→ **EXERCISE**
Once you reach the line containing "Open the superhero avatar icon in dock" in the entries below, write out that line and each one after it down to the line containing "This screenshot has height=649, width=1024.", exactly and with nothing added.

==== RECORD EXCERPTS ====

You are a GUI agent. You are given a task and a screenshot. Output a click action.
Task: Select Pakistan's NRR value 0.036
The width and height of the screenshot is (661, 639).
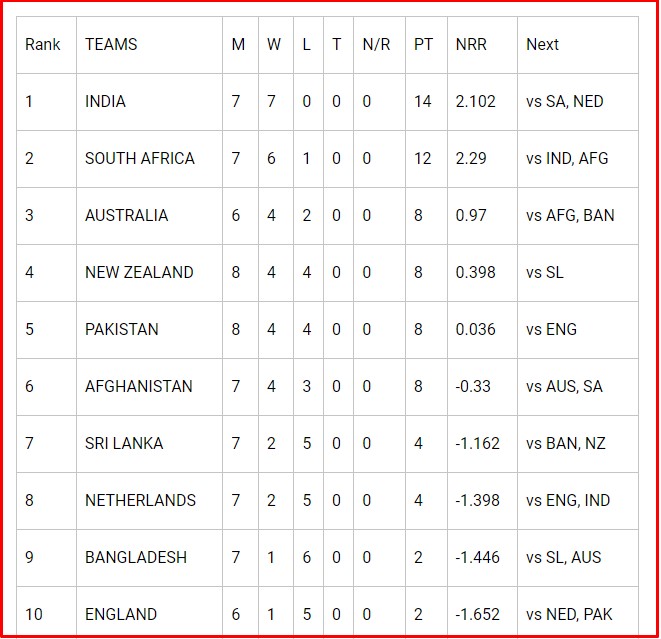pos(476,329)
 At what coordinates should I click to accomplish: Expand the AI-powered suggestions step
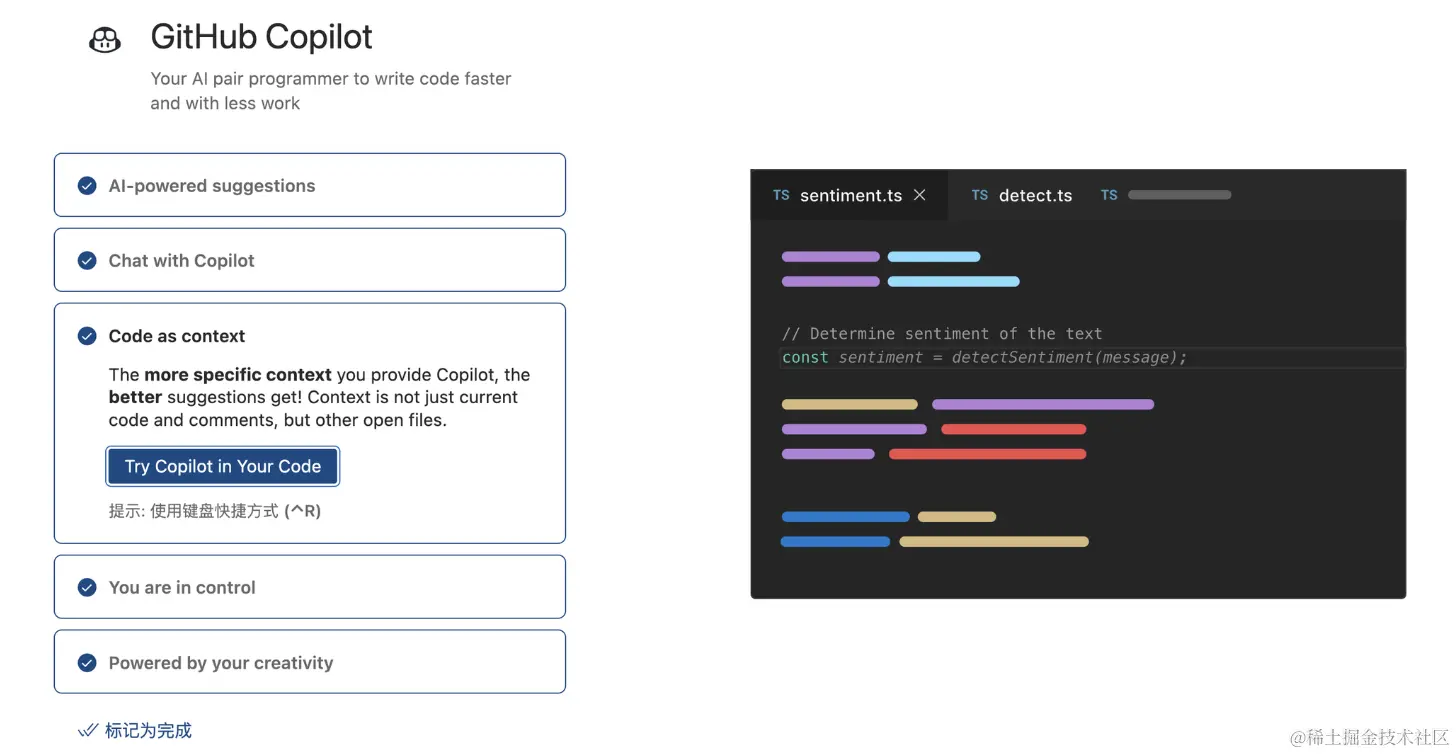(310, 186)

====
==== RECORD EXCERPTS ====

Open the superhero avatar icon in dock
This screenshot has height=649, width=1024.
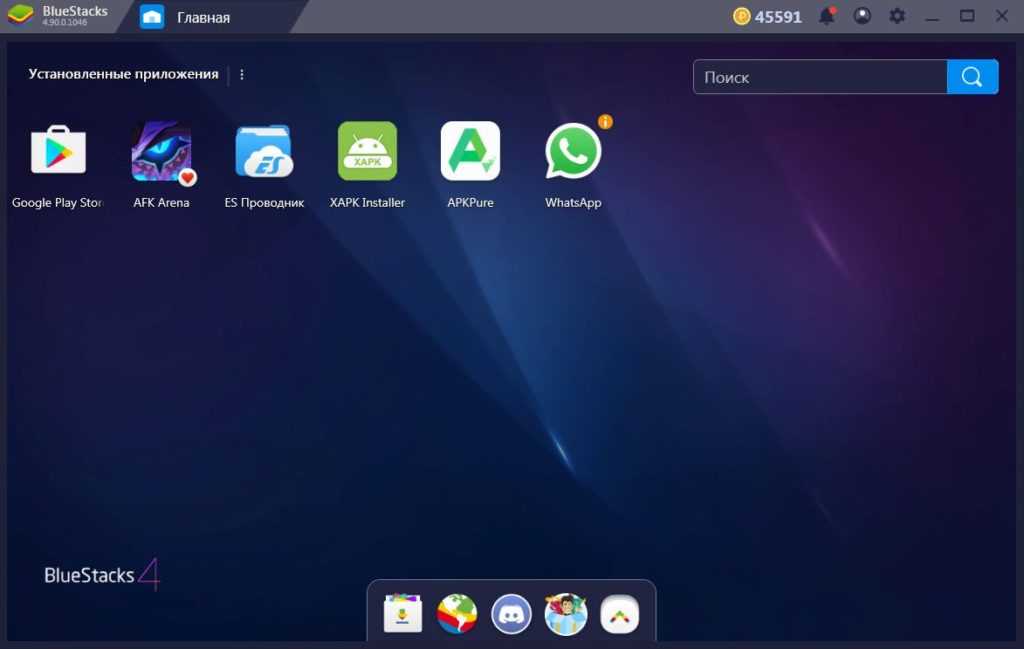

====
==== RECORD EXCERPTS ====

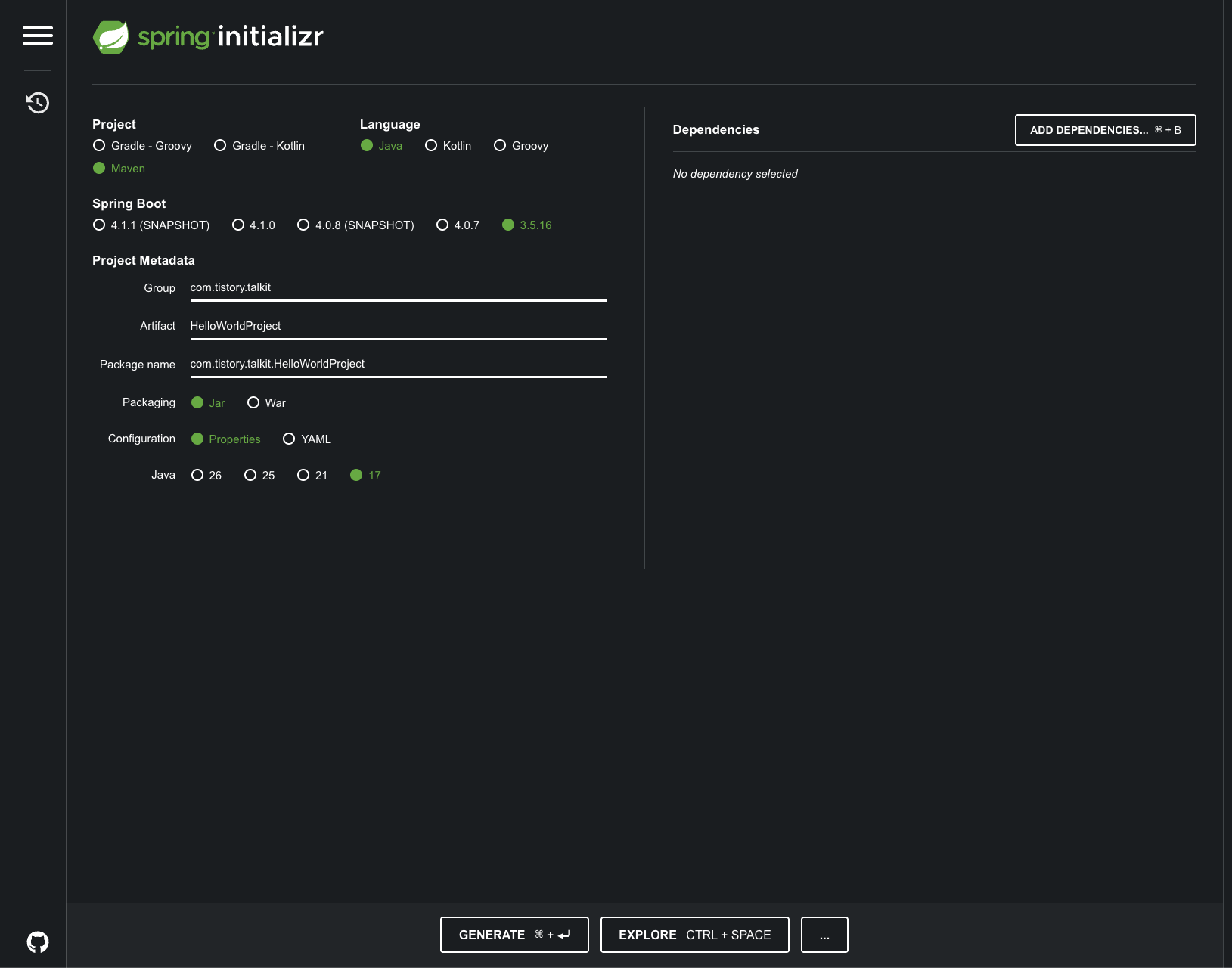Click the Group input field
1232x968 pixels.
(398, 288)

====

→ **RESPONSE**
Open the superhero avatar icon in dock
This screenshot has height=649, width=1024.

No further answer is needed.